Apple is reportedly extending Siri functionality to Macs in its upcoming MacOS Sierra release. The speech functionality it has added to the Apple TV is a giant step forward. Meanwhile, all the major players are tapping AI to create a more contextual framework that learns a person’s habits over time in order to deliver more targeted and accurate results.

Ideally, I’d be able to bark commands for home automation and an array of other tasks using Siri, Echo and other speech recognition systems. Although these capabilities theoretically exist today through the various platforms, the reality is that all the ecosystems, protocols and technologies are not compatible. It’s essentially 1991 in email years.

Of course, one of the goals with Echo is to sell more stuff through Amazon. The company boasts that it allows Prime members to purchase “tens of millions” of items using the device. This is in addition to ordering an Uber car, checking on your bank balance and playing Pandora.

Business and IT leaders should pay close attention to this space. The reality is that today’s leading-edge apps will soon be tomorrow’s digital debris.
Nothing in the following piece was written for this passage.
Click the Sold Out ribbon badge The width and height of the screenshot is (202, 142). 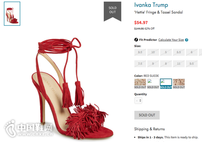click(x=112, y=11)
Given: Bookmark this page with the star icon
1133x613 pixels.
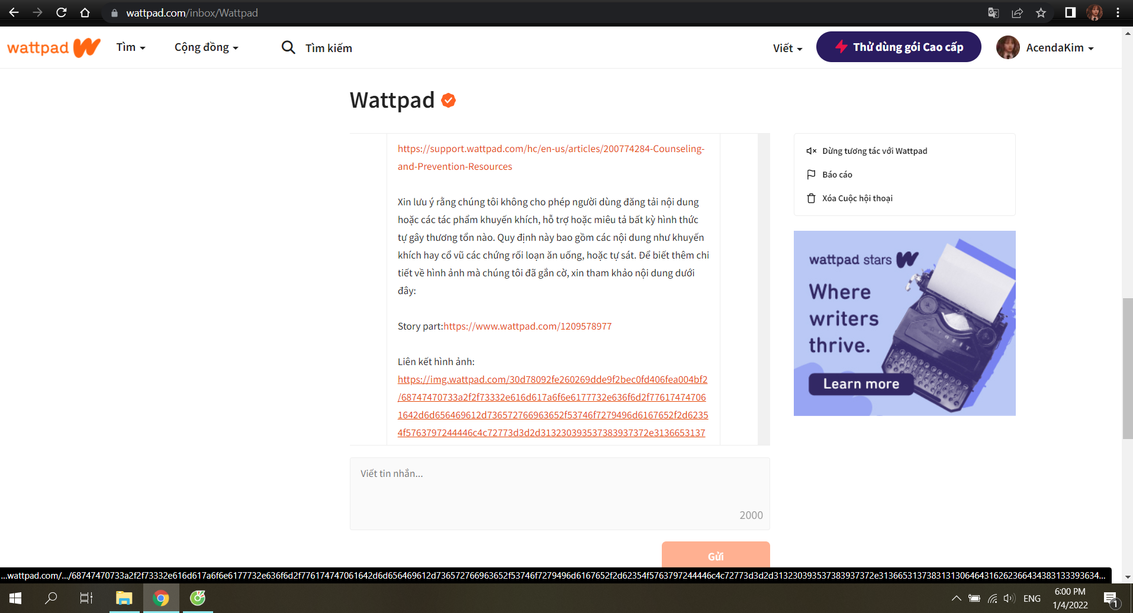Looking at the screenshot, I should 1041,12.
Retailers should be adding voice search into apps so that a consumer can simply say, “Show me sheets for California King beds” or “Display non-stick frying pans.” Apps such as OpenTable and Ticketmaster should allow people to ask, “What nearby Italian restaurant is available for a party of two on Friday night at 7 p.m.?” or What concerts and shows are available this weekend?”

We’ll get there—and it will be sooner rather than later. We’re still in the early stages of voice interfaces. Yet, over the next few years, the message will come through loud and clear: Voice tools must be embedded in just about every system that people use.